Databases holy war. Yet another chapter.

Near a year ago we looked for a geolocation solution to complement the functionality of one of our projects. We expected to deal with hundreds of thousands of records at the beginning and to grow up to 10-15 million records. Finally, we’ve picked up PostgreSQL and its PostGIS extension.

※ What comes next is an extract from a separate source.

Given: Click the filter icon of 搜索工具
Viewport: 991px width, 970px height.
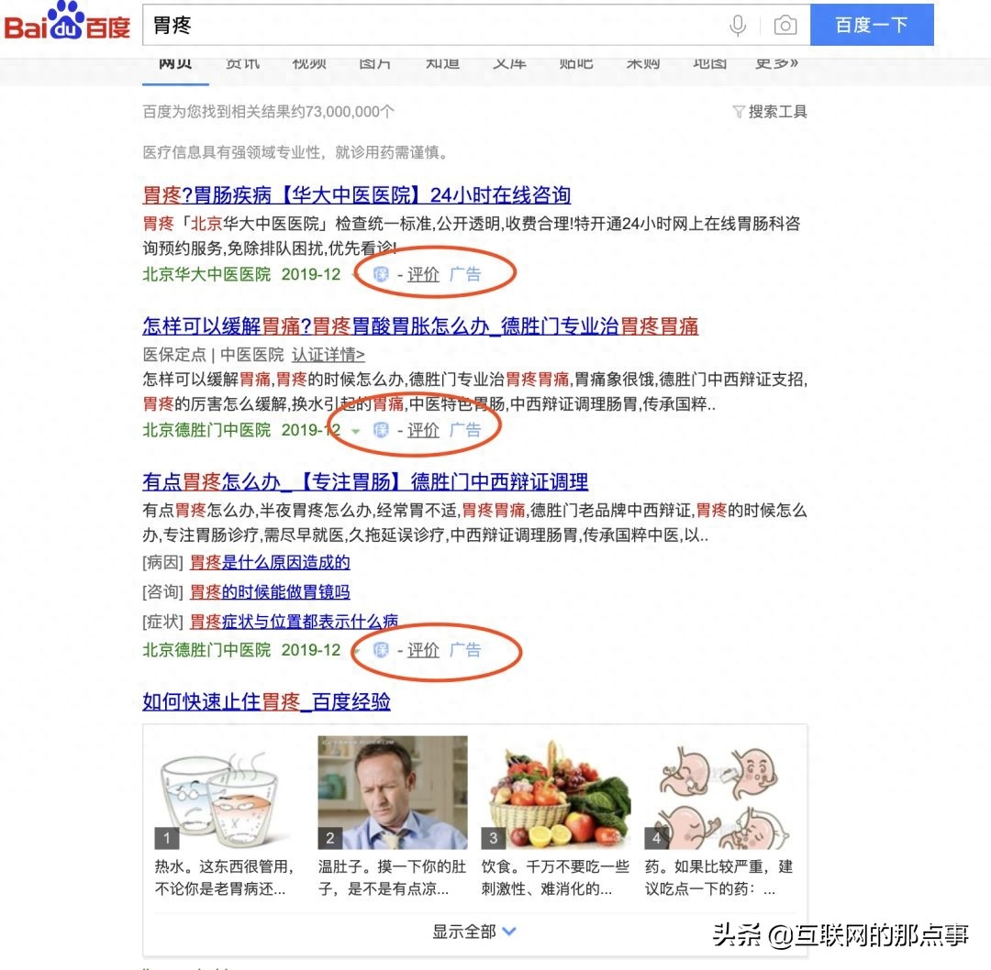Looking at the screenshot, I should [738, 113].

We’ve decided to set amount of records to 100M, so to make it worth of telling about here. The key goal is to compare both DBs spatial indexes possibilities and speed.

Possible solutions

You’ll probably end up with some popular solutions like:
– PostgreSQL & PostGIS
– MySQL
– solr
– MongoDB

Each of them has its own pros and cons, but for a several reasons we decided to choose finally between PostgreSQL and MySQL.

Server configuration

Our benchmark ran on virtual server having power of all cores of physical CPU (Intel Xeon E31275 @ 3.40GHz) and with 4 Gb of RAM. Hard disks maintained by LSI MegaSAS 9260 controller.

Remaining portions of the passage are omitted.